2010-01-27 Thread James Berry
I'd like to contribute for potential inclusion, or to help out others in the 
community, a small set of enhancements I've made to the porter tokenizer. This 
implementation shares most of its code with the current porter tokenizer, as 
the changes are really just in the tokenizer prior to the stemming operation. 
This small patch implements an additional tokenizer, which I am calling 
"porterPlus", for lack of further inspiration.

The code is based on several observations made while attempting to use the 
current porter tokenizer on a common english/utf-8 dataset:

 - There are a limited number of accented characters common in english text.

 - If the accents simply weren't there, the words would be stemmed 
appropriately, but the porter stemmer gives up on a word when it sees any utf-8 
characters, leading to perceived failures in the search queries.
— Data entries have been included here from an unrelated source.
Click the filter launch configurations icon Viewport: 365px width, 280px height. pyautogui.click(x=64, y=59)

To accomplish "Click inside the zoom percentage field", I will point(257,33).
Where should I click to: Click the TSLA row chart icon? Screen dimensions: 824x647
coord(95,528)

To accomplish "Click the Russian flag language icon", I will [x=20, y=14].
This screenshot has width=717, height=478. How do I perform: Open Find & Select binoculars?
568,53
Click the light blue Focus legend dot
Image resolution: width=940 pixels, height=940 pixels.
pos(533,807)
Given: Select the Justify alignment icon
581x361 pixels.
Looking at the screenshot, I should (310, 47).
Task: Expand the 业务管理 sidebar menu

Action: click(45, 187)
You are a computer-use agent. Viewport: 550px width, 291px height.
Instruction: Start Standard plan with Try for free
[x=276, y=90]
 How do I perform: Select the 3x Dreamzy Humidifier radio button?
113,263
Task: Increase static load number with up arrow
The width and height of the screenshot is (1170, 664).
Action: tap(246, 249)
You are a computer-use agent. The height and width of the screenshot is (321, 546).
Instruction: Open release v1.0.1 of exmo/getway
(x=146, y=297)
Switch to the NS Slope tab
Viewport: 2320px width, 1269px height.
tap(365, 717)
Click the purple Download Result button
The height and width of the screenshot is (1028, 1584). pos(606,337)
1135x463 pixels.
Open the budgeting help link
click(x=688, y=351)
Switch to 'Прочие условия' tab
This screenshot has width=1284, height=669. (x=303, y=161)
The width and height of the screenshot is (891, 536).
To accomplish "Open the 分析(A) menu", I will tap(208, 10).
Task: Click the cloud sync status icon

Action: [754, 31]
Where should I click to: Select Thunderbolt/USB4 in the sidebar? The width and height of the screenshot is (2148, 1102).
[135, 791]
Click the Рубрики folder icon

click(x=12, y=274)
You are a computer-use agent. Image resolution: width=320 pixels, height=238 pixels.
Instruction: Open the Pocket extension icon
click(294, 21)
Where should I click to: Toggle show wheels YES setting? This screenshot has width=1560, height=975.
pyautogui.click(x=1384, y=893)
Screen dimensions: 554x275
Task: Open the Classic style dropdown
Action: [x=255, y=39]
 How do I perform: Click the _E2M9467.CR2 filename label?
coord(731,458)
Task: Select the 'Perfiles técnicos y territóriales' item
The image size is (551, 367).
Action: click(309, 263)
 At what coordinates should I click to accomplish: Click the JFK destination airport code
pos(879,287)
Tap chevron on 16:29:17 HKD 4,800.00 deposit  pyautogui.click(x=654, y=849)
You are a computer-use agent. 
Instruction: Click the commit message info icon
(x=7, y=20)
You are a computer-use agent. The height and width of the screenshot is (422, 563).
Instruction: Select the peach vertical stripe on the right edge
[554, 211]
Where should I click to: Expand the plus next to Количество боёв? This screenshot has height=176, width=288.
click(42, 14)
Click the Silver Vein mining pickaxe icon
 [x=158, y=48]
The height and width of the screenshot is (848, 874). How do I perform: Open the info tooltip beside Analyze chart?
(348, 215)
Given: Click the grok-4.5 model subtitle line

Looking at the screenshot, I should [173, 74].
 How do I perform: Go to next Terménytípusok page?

 - The porter stemmer, by its very nature, is not intended to work for 
non-english text, so we can write off the major part of the the utf-8 character 
set, while concentrating on major improvements to those characters involved in 
common european languages, particularly those that have been adopted into 
english usage.

 - Additionally, there are a number of punctuation characters commonly rendered 
in utf-8 that are missed by the regular porter tokenizer  (hyphen and 
typographic quotes are good examples).

This small patch does the following:

- Defines a new tokenizer "porterPlus" which shares most of its code 
with the regular porter tokenizer

- Identifies a small subset of utf-8 characters for special handling. 
In the case of common accented varieties of regular ascii characters, the 
accents are dropped, leaving the unaccented character only. For instance, sauté 
is converted to saute. The resultant word is passed as usual into the porter 
stemmer.

- Also identifies a small subset of utf-8 characters to treat as 
delimiters, as they would otherwise be treated as part of another token, 
leading to search failures. (hyphen, typographic quotes, etc).

In our use so far, these small changes have meant that we now normalize away 
all of the important utf-8 characters in our input text, which gives us 100% 
searchability of significant input tokens.

The patch (to the 3.6.22 amalgamation) is attached.